From Chewiki Archive - YouChew: 1% Funny, 99% Hot Gas
Revision as of 11:53, 28 March 2017 by TheDailyOI! (talk | contribs)
This is the Google you all know and love.

Google is a company that turned to shit in 2006 when it bought out Youtube. Since Google's purchase of Youtube, videos by various users have been taken off the site by companies because of Copyright laws.

YouTube

In early 2006, Google bought Youtube for a lot more money than YouChew is worth. This made a lot of people sad since they could not upload videos that have copyrighted material in them (like movies or songs). If they did, their User Account on YouTube would most likely (read: WILL) be banned

WMG Crisis

The neighborhood friendly buttfucks at WMG (Warner Music Group) discovered that people were uploading copyrighted music without permission of record companies.
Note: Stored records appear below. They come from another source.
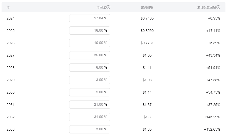Viewport: 227px width, 136px height.
Task: Click the 2030 year label
Action: pos(11,92)
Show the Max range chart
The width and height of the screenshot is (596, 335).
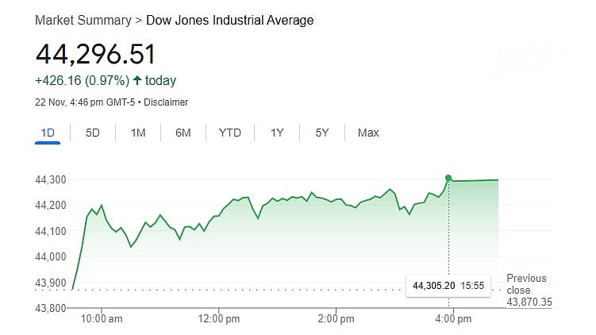tap(368, 133)
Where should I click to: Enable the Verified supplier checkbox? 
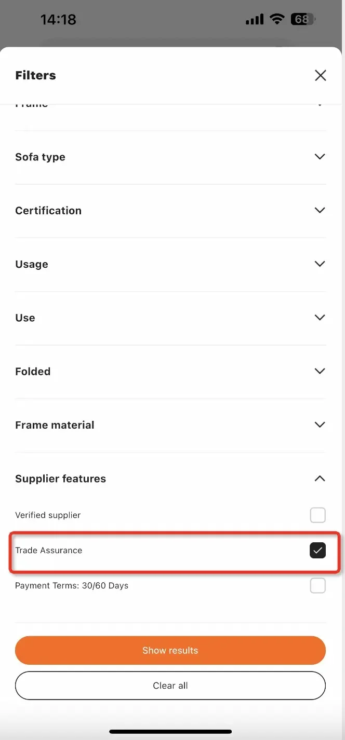coord(317,515)
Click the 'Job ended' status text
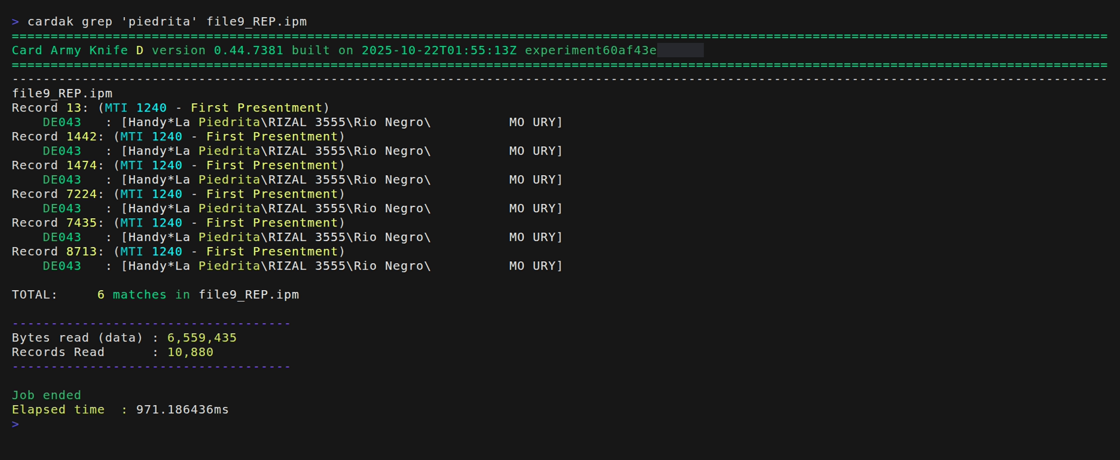This screenshot has width=1120, height=460. tap(47, 396)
Since they could not agree to proper terms and service at Youtube or something, WMG decided to ignore the fair use copyright law Since most users didn't acknowledge the copyright (which is what validates fair use law), they began to Mute videos, by disabling the audio to them, thus causing the videos to be pointlessly ruined. This affects our buddy Youtube Poop, since lots of people use copyrighted music (though this can be avoided by acknowledging copyrights on songs).

The temporary new name of Google.

Name Change

On April 1, 2010, Google changed their name to "Topeka", after Topeka changed their name to "Google".

This was, of course, done as an April Fool's joke.

Liked by:

  • Larry Page (He made it.)
  • Eric Schmidt
  • Most people who have Internet access.

Disliked by:

  • Microsoft (They own Bing, which is barely used because of Google, or because Bing steals from Google.)
  • Yahoo!
  • China (For discontinuing their censored version of it.)
  • Viacom
  • A fair amount of people, users, and YTPers . (Especially after they combined YouTube with Google+)(and to this very day Google+ is still a tumor of Youtube)

Other Programs By Google

  • Google.com - Their search engine. The main feature and purpose of Google.
  • Google Earth - A program for viewing satellite photos of anywhere in the world.
  • Google Chrome - A shitty web browser that often frequently crashes on websites like Facebook, Youtube, YouChewPoop, and other websites that have Shockwave Flash. Google Chrome is not user friendly. Nowadays, however, it's considered to be much better.
  • Google Video - Some pre-YouTube video uploading site owned by Google. People upload copyrighted stuff there and Google never deletes it. Full length movies and porn is always featured on the front page. Though the rules on Google Video say that porn isn't allowed on their site, they actually have a "pornography" category. Wat.
  • Google Fight - A Google thing that shows you which thing you typed in was search the most. Once you get on the page, type in two things. It will show two Stickmen fighting. The one knocked out is the least searched. Try typing in You Vs. Me.
This is what Google's logo looks like now.
  • Google Maps - A GPS. Its not that bad. For some time though, you could catch Pokemon. (Seriously its true.)
  • Android - A knockoff of Apple's iPhone, which is supposedly an update of the iPod.

Trivia

  • It used to be called BackRub.
  • Wants you not to be evil.
  • Has an awesome Pac-Man clone.
  • If you look for pictures of Satan on this website, you will end up getting a virus.
  • In 2004, after hearing that a key employee was leaving Microsoft to work for Google, Steve Ballmer threw his chair across the office in rage. He then yelled "Fucking Eric Schmidt is a fucking pussy. I'm going to fucking bury that guy, I have done it before, and I will do it again. I'm going to fucking kill Google."